Gleichzeitig sind Offenheit, Individualität und Selbstbestimmung in mir tief verankerte Werte.
Wie gehen wir also mit dieser sensiblen Thematik um?
Ein Spiel mit vielen Facetten
„Mögen die Spiele beginnen.“ Welche Spiele? Bei Olympia handelt es sich um die Olympischen Spiele, doch das Wort „Spiel“ könnte eine Neubewertung benötigen.
Denn welches Spiel wird hier eigentlich gespielt? Ist es ein Monopoly, bei dem es darum geht, wer am meisten kauft und besitzt? Oder ein Gladiatorenspiel, in dem Athleten um ihr Überleben kämpfen? Vielleicht ist es auch ein Hütchenspiel, bei dem es darum geht, wer wen überlistet und am Ende gewinnt.
Welche Spiele wünschen wir uns als Gesellschaft? Welche Werte sollen sie repräsentieren? Pierre de Coubertin hatte eine Vision, aber die aktuellen Bedürfnisse der Menschen, insbesondere der Jugend, haben sich weiterentwickelt.
Wäre es nicht spannend, ein Jahr zu erleben, in dem die Olympischen Spiele in ganzen Ländern oder Ländergruppen ausgetragen werden?
Ein Jahr, in dem Gemeinschaftsdenken und Zusammenarbeit im Vordergrund stehen?
Der Wettkampf darf weiterhin bestehen, denn er liegt in der menschlichen Natur. Aber das geografische und organisatorische Umdenken könnte zu einer völlig neuen Olympia-Erfahrung führen. Auch die Rolle der Sponsoren sollte überdacht werden.
Welches Spiel möchten junge Menschen spielen? Wie kann Olympia die Menschen voranbringen? Denn der Olymp, das ist etwas Hochgestecktes.
Vielleicht sollte sich jeder Mensch fragen: Was ist mein persönlicher Olymp? Wofür setze ich mich ein?

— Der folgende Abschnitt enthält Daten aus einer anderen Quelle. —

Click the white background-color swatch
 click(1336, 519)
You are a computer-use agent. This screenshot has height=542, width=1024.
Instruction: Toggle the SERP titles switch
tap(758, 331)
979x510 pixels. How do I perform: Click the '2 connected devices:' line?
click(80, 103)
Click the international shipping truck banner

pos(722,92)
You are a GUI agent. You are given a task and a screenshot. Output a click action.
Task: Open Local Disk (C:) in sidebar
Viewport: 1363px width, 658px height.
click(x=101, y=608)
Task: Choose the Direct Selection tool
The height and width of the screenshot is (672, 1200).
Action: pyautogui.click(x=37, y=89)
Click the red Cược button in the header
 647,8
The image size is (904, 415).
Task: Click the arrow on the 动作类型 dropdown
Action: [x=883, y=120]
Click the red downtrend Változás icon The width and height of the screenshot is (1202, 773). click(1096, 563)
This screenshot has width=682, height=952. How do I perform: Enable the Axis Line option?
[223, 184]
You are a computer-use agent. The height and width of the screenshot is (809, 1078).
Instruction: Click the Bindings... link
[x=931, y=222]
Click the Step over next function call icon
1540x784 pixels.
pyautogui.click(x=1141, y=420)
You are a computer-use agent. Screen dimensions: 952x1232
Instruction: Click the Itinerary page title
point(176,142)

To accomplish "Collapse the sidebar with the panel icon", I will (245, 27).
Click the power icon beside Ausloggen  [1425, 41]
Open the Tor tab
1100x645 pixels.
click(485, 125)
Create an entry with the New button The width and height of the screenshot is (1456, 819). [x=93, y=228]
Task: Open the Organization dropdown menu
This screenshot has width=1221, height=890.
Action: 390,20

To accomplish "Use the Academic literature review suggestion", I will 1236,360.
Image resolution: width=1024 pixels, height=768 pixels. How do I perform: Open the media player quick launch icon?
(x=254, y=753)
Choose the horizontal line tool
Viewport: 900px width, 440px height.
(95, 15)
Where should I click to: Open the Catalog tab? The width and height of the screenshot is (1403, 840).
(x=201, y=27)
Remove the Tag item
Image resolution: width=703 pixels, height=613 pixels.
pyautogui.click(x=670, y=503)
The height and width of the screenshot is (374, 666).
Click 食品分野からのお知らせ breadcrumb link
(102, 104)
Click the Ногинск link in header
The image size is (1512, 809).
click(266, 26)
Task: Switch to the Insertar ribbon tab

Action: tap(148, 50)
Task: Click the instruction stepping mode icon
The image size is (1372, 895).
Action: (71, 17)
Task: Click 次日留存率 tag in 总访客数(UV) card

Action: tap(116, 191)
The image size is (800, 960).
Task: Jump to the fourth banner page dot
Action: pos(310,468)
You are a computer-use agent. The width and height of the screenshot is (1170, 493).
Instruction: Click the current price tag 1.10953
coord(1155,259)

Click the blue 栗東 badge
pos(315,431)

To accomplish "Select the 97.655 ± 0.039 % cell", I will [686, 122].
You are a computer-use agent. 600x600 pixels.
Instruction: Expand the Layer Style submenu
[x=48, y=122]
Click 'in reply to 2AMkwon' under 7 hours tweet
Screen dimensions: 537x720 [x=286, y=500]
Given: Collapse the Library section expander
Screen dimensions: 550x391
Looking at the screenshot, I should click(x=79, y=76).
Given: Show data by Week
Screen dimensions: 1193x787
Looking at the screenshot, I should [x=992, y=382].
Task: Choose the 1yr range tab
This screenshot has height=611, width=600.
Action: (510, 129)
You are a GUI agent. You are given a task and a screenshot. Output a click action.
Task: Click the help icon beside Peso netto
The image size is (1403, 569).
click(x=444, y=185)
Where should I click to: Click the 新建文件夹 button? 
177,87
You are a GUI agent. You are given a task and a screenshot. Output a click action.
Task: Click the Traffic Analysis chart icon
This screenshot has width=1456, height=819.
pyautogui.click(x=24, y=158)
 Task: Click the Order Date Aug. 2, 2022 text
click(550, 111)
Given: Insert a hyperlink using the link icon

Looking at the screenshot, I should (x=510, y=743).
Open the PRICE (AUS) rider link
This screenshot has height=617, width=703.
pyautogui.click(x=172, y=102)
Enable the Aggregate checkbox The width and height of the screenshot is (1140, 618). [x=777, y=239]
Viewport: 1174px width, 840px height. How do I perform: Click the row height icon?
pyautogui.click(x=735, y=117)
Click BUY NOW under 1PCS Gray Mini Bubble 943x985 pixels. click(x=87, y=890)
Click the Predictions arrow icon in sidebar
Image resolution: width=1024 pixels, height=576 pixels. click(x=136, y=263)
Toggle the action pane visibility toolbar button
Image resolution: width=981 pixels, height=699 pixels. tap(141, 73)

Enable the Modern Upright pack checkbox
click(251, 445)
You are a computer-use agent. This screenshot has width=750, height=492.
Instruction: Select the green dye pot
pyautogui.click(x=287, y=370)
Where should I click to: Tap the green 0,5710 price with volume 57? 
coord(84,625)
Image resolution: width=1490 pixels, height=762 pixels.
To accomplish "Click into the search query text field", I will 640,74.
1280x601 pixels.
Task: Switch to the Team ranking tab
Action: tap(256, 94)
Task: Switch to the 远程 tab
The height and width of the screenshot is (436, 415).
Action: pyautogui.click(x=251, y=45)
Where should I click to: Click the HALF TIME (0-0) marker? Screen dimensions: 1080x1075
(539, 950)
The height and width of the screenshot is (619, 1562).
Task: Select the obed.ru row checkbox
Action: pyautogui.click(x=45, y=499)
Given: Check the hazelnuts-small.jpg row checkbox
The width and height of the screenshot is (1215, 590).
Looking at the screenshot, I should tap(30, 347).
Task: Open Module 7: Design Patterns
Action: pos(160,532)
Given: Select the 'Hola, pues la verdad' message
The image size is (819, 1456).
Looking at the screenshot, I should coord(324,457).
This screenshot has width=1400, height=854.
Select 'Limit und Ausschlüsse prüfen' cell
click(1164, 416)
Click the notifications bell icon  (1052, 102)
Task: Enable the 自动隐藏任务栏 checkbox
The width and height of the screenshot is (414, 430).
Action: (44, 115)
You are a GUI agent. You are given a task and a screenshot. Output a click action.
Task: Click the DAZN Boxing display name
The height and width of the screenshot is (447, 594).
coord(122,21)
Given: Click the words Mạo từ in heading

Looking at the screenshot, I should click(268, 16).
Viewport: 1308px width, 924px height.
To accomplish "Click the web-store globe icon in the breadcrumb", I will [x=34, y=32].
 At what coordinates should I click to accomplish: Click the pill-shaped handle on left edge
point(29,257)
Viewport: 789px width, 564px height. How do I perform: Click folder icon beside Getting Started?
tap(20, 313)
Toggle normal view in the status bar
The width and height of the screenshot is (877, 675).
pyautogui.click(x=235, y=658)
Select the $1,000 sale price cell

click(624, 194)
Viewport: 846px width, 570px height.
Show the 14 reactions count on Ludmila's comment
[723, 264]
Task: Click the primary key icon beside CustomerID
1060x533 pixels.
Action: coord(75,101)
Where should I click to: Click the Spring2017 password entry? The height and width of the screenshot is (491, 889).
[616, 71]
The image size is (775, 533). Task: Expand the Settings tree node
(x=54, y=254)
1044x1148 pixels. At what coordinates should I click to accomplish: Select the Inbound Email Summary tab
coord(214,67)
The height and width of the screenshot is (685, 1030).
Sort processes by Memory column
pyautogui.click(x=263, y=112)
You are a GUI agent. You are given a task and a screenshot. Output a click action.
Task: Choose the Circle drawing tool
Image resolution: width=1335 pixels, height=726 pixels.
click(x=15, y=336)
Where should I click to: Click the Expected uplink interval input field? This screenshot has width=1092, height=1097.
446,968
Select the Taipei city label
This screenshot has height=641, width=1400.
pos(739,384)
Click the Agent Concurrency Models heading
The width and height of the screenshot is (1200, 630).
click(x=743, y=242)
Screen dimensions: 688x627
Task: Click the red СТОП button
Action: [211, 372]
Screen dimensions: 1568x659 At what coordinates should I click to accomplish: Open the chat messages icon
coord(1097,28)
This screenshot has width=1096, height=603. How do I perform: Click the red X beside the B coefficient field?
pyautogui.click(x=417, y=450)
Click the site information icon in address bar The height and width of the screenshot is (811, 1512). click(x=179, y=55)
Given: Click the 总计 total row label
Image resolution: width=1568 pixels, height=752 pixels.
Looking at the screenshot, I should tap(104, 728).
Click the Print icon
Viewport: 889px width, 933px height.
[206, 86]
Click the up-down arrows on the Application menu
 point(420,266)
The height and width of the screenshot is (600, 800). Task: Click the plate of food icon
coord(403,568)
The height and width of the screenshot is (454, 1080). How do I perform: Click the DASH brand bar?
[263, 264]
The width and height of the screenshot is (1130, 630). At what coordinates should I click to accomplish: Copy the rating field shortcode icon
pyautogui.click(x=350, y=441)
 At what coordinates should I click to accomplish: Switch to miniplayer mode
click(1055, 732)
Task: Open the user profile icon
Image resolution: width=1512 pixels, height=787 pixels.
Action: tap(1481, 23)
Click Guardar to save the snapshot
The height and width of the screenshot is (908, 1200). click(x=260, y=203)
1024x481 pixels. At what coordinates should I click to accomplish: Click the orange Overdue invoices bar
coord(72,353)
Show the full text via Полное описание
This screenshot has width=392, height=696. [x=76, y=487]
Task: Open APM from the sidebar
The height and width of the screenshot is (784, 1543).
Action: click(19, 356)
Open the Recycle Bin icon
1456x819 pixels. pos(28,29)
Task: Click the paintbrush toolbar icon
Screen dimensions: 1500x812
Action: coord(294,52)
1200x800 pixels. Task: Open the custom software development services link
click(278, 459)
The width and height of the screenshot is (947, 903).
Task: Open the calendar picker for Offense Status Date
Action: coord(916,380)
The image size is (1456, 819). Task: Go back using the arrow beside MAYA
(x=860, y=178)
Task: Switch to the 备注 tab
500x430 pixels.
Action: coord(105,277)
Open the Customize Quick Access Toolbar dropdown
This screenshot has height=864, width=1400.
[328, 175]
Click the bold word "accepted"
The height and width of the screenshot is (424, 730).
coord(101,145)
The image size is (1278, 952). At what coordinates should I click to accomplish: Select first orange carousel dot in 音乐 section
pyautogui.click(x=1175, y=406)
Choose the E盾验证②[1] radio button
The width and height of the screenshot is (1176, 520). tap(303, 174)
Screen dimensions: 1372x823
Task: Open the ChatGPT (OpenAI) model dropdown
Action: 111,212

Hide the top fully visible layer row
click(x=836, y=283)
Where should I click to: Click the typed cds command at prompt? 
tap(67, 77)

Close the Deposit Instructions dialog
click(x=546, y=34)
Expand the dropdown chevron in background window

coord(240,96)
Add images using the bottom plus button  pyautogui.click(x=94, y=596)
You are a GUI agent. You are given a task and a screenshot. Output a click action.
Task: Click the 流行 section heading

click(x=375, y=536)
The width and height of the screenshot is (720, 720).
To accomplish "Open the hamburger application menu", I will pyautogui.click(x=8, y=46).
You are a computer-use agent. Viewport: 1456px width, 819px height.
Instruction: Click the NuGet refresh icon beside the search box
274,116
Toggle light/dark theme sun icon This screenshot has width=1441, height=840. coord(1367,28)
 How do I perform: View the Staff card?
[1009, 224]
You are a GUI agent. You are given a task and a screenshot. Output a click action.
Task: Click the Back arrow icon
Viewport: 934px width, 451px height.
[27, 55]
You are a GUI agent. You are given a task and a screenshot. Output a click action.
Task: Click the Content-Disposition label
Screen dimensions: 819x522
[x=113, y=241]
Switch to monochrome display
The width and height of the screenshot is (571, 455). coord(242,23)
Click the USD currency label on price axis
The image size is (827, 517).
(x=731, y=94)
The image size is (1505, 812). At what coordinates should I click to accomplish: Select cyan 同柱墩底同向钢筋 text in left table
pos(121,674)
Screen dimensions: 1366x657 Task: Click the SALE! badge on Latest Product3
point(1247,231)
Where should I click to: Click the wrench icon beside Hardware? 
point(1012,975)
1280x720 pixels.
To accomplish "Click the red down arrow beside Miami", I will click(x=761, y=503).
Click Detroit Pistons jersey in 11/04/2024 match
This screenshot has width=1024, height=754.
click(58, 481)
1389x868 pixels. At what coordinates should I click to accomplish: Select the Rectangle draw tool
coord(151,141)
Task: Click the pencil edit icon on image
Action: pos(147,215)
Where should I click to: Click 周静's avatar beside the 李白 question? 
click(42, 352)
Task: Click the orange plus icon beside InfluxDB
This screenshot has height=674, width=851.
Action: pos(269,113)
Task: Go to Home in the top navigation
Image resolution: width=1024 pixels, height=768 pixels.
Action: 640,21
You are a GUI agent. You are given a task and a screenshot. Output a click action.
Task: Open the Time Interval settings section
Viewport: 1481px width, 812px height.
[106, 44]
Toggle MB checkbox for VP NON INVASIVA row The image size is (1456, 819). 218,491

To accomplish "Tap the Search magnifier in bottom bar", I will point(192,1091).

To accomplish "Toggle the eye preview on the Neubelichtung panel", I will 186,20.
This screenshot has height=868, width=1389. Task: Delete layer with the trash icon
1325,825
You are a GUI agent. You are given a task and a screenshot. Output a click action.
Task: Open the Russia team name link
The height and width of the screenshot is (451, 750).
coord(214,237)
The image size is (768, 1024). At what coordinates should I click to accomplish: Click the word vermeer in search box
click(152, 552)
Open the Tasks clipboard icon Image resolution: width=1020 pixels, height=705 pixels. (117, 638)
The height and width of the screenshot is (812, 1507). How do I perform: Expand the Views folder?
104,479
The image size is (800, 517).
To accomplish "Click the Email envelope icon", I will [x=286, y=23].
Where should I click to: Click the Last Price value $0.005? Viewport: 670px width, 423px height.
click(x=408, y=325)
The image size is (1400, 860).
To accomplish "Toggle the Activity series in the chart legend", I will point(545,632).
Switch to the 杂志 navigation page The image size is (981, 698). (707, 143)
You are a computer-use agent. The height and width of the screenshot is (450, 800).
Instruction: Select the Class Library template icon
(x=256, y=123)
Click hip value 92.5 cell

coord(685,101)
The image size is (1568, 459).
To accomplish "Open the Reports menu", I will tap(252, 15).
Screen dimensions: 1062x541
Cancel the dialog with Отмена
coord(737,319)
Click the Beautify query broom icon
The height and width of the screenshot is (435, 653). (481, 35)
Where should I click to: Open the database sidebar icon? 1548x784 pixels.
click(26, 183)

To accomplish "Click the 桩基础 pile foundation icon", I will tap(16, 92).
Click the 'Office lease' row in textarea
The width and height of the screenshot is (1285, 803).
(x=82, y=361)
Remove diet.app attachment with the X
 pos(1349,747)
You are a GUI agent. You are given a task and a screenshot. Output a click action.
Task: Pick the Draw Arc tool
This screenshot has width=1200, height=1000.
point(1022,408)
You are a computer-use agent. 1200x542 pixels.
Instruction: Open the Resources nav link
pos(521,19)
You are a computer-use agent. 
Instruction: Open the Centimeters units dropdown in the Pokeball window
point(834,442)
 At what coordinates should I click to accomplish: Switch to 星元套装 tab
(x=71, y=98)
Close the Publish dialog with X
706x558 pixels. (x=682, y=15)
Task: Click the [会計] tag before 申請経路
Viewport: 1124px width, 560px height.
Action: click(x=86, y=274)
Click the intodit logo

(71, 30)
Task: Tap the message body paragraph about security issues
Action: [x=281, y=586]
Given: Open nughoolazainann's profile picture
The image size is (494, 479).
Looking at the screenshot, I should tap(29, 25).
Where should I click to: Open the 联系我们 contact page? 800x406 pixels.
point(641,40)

Diese Frage habe ich mir auch bei meiner Olympiateilnahme gestellt.
Damals war mein Ziel klar: Ich wollte mein Wissen und meine Erfahrung an Menschen weitergeben. Dieser Antrieb half mir, Olympia-Gold zu gewinnen.
Heute frage ich mich: Was ist mein neuer Olymp? Welche Werte treiben mich an und wie kann ich sie in mein Leben integrieren?
Genau das wünsche ich mir auch für Olympia, die Gesellschaft und dich: Wir müssen uns auf allen Ebenen fragen: „Was wollen wir wirklich?“ Nur durch diese Frage finden wir die richtigen Antworten.
Und dennoch … ich wünsche allen Teilnehmenden einen fairen Wettkampf und ein unvergessliches Erlebnis in Paris!